___ Input data

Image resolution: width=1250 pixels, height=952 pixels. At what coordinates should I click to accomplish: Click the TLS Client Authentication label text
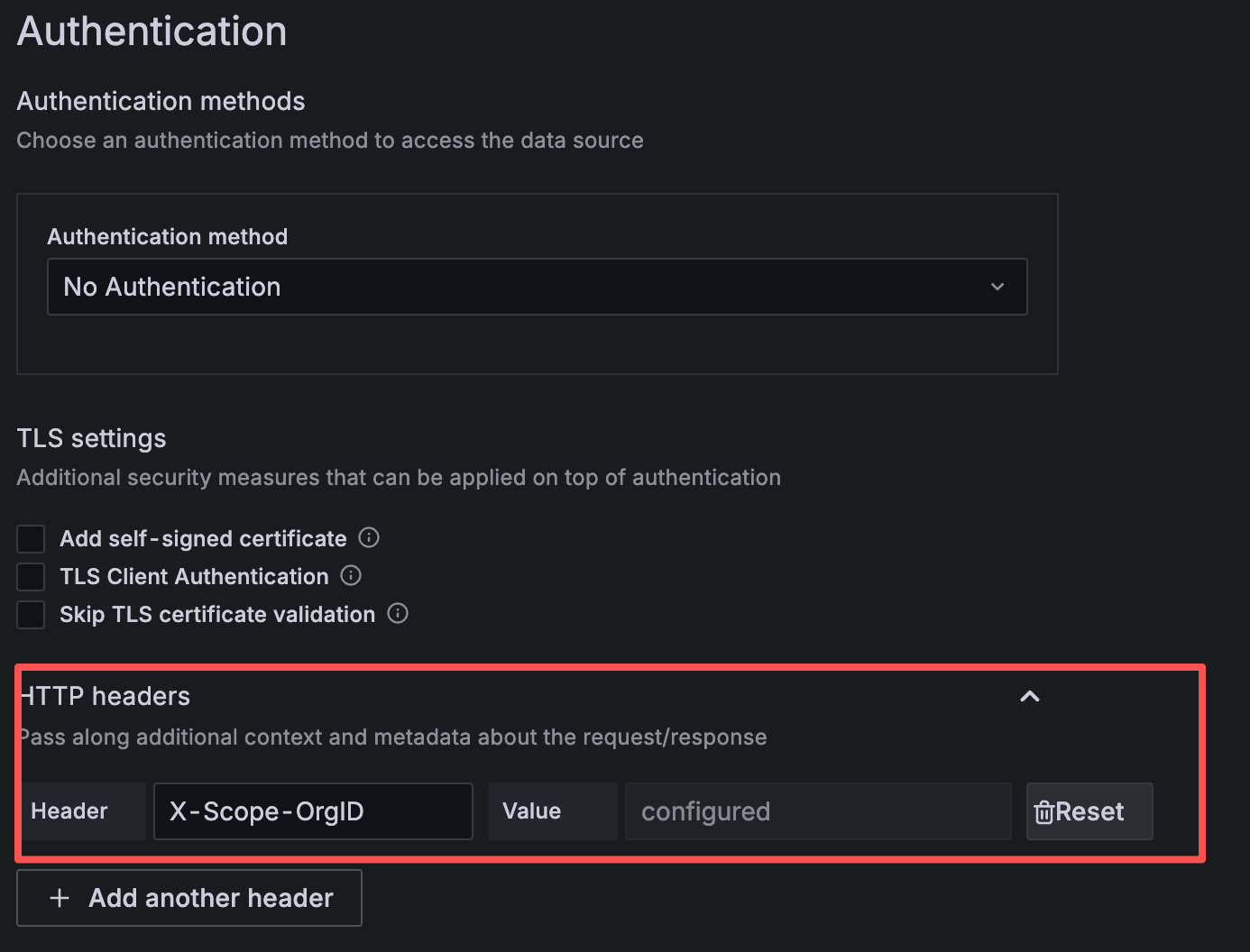coord(194,577)
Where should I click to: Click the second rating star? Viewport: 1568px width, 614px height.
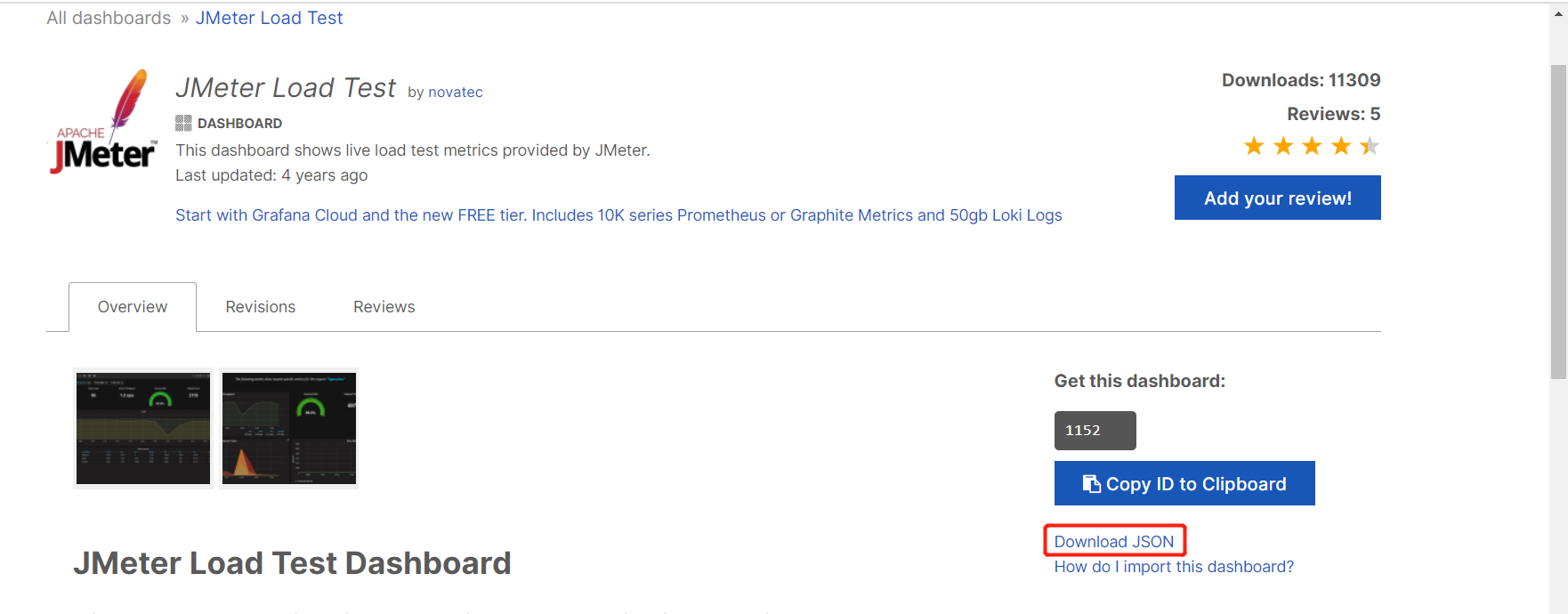[1283, 146]
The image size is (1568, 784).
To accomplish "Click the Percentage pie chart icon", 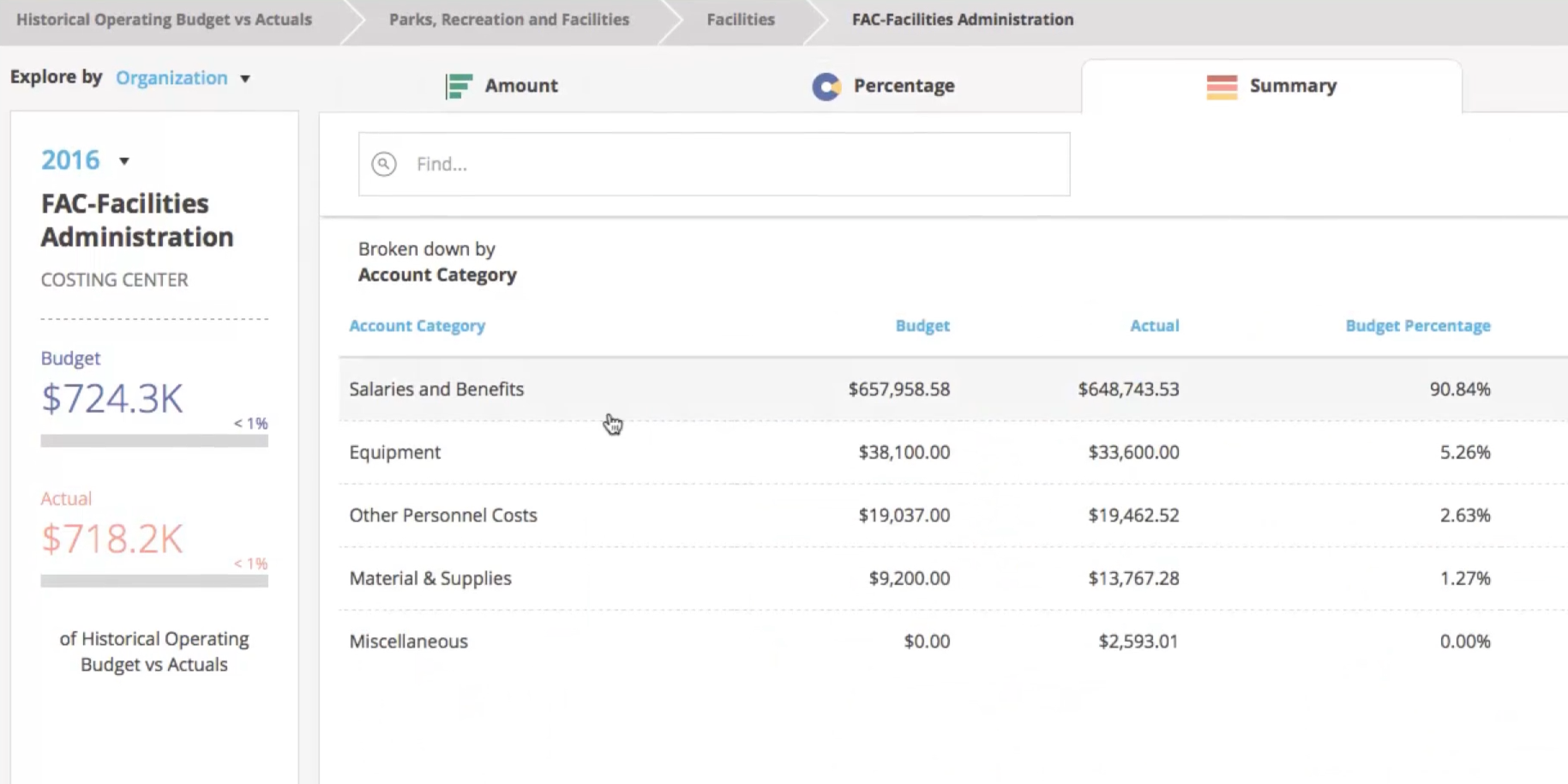I will [x=826, y=86].
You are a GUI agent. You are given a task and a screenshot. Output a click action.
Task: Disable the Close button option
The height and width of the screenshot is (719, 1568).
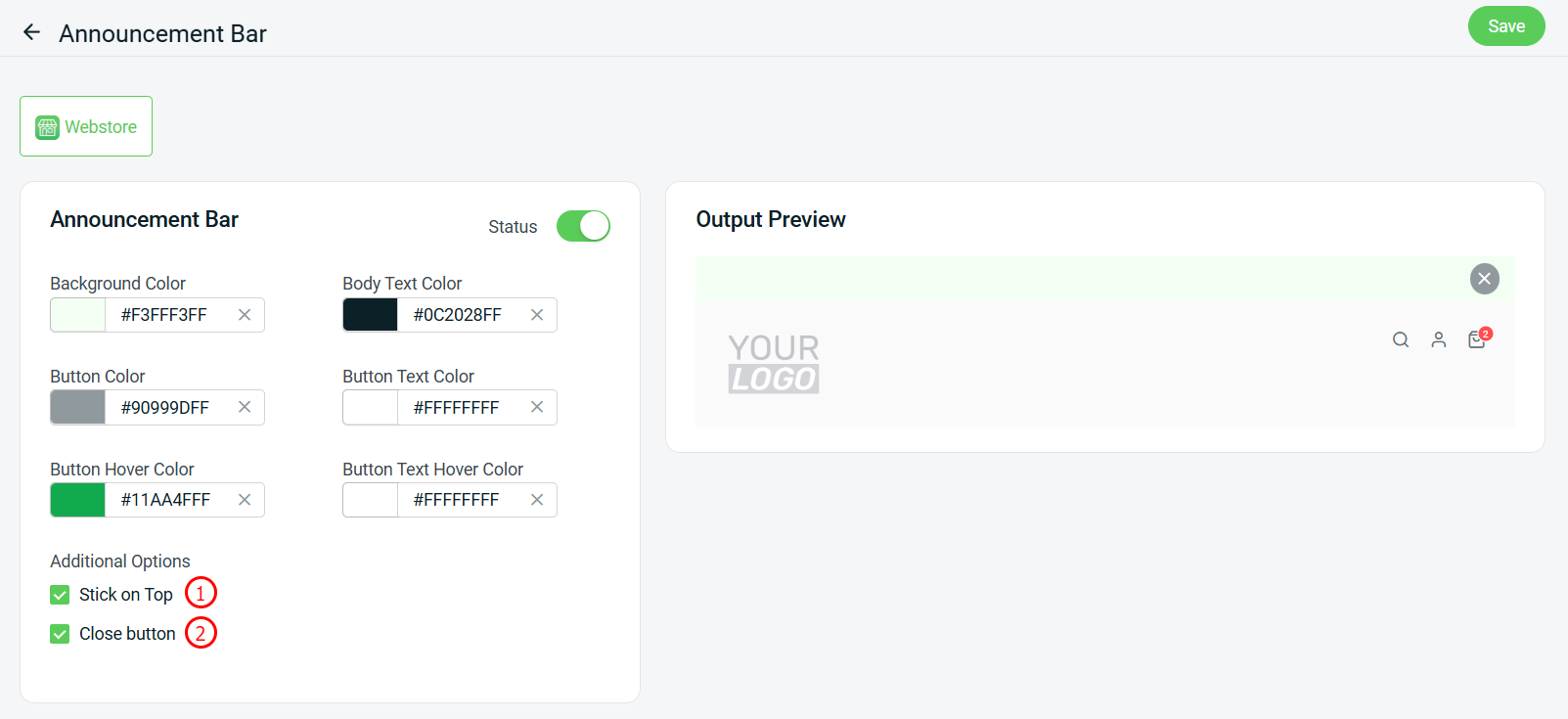(60, 633)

______

Directions »
Leave every picture out, and repeat exactly the lines from the one containing "You are a GUI" through the last line of the entries, both ends included.

Expected answer »
You are a GUI agent. You are given a task and a screenshot. Output a click action.
Task: Disable the Close button option
The height and width of the screenshot is (719, 1568).
(60, 633)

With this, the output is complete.